This is how Earth got oxygen in its atmosphere
What's the story
A study published in Nature Communications has revealed that phosphorus, a key nutrient for photosynthesis, played a major role in the rise of Earth's first major atmospheric oxygen surge over two billion years ago. The research was led by Dr. Matthew Dodd from the University of Western Australia's School of Earth and Oceans. The study shows how phosphorus pulses fueled blooms of photosynthetic microbes, which boosted the organic carbon burial and allowed oxygen to accumulate in the air.
Research findings
Study combined ancient carbonate rock archive with modeling
The study combined a global archive of ancient carbonate rocks with modeling to simulate the Earth's climate system. It showed that the ocean phosphorus and atmospheric oxygen rose and fell together during the Great Oxidation Event. The team measured carbonate-associated phosphate, a proxy for dissolved seawater phosphate, which tracked carbon isotope signals recording biological productivity and carbon burial.
Experimental validation
Transient boosts in phosphorus delivery replicated rapid oxygenation
Thousands of model experiments showed that transient boosts in phosphorus delivery to the oceans replicated both rapid oxygenation and the distinctive isotope fingerprints in the rock record. "Oxygen is the hard currency of complex life and when phosphorus levels rose in the early oceans, photosynthesis revved up," Dr.

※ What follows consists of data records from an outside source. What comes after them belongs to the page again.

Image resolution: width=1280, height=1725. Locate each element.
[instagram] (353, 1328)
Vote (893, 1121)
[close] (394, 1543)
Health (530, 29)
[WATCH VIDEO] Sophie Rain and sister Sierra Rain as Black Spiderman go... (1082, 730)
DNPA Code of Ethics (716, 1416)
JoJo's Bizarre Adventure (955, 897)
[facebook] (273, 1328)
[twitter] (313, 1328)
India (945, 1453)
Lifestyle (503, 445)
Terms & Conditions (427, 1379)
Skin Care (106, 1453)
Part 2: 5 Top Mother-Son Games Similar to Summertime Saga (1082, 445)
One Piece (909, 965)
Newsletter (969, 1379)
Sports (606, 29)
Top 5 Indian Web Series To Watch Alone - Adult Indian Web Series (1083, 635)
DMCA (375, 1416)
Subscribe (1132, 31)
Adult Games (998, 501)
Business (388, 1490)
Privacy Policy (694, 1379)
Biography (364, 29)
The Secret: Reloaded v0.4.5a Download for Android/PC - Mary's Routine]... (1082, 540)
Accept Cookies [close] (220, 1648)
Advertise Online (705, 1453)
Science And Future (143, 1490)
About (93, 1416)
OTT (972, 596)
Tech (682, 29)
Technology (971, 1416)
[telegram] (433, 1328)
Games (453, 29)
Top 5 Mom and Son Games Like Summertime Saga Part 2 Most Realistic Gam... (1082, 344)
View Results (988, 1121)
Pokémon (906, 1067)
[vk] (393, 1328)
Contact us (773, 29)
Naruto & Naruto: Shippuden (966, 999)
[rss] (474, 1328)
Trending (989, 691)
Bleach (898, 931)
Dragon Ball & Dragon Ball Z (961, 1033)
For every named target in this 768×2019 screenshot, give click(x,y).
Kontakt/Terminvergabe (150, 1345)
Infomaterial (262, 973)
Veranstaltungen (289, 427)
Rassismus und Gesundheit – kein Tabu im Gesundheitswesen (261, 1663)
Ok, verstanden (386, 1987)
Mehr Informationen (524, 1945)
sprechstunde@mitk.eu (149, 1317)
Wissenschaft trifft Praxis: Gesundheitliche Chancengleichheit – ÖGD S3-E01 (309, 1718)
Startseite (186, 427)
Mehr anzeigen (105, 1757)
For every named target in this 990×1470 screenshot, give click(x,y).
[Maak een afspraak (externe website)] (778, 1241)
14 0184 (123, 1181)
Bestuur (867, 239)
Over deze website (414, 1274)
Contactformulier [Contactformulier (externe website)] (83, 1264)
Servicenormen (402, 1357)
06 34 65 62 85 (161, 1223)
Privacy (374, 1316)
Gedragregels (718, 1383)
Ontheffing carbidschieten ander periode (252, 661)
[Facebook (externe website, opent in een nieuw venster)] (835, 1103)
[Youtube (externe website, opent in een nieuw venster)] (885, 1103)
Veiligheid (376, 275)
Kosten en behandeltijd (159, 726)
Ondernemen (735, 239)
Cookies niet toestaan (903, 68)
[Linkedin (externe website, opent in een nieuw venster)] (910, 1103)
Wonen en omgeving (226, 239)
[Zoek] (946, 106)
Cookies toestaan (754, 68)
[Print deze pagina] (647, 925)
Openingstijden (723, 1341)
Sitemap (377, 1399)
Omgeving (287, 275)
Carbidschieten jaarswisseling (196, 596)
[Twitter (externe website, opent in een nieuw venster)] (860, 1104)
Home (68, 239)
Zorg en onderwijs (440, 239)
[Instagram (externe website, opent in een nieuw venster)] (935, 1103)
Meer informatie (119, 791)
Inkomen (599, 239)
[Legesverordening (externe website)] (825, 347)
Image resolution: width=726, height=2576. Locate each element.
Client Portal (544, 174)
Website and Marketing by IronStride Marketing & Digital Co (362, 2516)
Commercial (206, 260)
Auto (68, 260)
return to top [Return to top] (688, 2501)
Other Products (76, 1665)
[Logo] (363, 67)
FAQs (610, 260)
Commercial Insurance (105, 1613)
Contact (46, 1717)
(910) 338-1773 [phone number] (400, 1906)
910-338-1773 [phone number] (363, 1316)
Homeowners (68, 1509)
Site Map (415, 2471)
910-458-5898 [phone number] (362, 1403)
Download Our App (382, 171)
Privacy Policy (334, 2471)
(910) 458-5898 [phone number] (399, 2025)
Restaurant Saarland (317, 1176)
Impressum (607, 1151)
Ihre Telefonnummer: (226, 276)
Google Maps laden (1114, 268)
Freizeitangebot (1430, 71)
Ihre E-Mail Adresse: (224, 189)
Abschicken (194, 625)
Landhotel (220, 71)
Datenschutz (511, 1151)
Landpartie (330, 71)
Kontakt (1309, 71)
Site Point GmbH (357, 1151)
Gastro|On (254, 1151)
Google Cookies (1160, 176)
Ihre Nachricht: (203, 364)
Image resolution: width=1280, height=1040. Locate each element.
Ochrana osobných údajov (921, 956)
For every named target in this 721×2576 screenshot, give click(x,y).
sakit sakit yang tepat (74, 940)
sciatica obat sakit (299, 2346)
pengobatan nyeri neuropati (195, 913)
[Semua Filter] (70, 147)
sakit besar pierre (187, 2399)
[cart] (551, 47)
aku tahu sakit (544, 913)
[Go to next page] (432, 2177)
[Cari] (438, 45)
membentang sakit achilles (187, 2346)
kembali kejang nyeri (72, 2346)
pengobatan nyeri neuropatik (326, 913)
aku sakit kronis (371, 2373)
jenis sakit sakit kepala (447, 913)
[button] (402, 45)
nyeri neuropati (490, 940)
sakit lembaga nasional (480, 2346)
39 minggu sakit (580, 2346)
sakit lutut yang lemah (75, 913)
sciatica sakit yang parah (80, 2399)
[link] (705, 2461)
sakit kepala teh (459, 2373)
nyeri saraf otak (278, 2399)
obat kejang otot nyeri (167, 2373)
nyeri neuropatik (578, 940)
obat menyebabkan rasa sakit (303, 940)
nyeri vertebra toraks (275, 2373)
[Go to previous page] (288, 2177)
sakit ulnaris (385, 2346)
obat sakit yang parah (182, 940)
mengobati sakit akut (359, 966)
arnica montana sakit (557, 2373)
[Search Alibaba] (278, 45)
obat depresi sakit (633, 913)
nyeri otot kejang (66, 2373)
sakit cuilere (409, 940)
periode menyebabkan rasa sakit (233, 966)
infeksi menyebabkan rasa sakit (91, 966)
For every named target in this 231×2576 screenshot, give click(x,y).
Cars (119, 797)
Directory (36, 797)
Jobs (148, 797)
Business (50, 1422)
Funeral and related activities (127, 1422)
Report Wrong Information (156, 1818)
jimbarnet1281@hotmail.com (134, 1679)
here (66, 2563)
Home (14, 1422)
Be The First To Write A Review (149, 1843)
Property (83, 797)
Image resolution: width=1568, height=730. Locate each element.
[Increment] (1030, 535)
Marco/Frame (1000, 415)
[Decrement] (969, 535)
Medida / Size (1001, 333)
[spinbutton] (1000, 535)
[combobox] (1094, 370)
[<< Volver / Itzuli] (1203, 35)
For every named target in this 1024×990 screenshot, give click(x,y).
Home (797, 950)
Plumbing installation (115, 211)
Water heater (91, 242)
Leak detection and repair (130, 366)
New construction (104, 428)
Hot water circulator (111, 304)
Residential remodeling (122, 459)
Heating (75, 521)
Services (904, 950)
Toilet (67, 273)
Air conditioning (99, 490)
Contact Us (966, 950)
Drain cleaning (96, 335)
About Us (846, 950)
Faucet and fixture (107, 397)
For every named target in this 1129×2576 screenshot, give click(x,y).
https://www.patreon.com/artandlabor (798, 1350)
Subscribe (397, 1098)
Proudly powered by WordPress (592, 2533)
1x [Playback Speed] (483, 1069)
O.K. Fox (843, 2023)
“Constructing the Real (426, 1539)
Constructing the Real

Dodd said. He added that more organic carbon burial resulted in free atmospheric oxygen accumulation, marking Earth's first major breath.
Future prospects
Research offers testable biological pathway for creating, sustaining oxygen
The study's results have implications for creating sustainable oxygen levels on Earth and provide a guide for astrobiologists. "Astronomers increasingly treat oxygen-rich atmospheres as prime targets in the search for life beyond Earth, but oxygen can, in principle, arise without biology," Dr. Dodd said. He added that their research offers a testable biological pathway for creating and sustaining oxygen on living worlds and offers a framework for interpreting oxygen detections on exoplanets.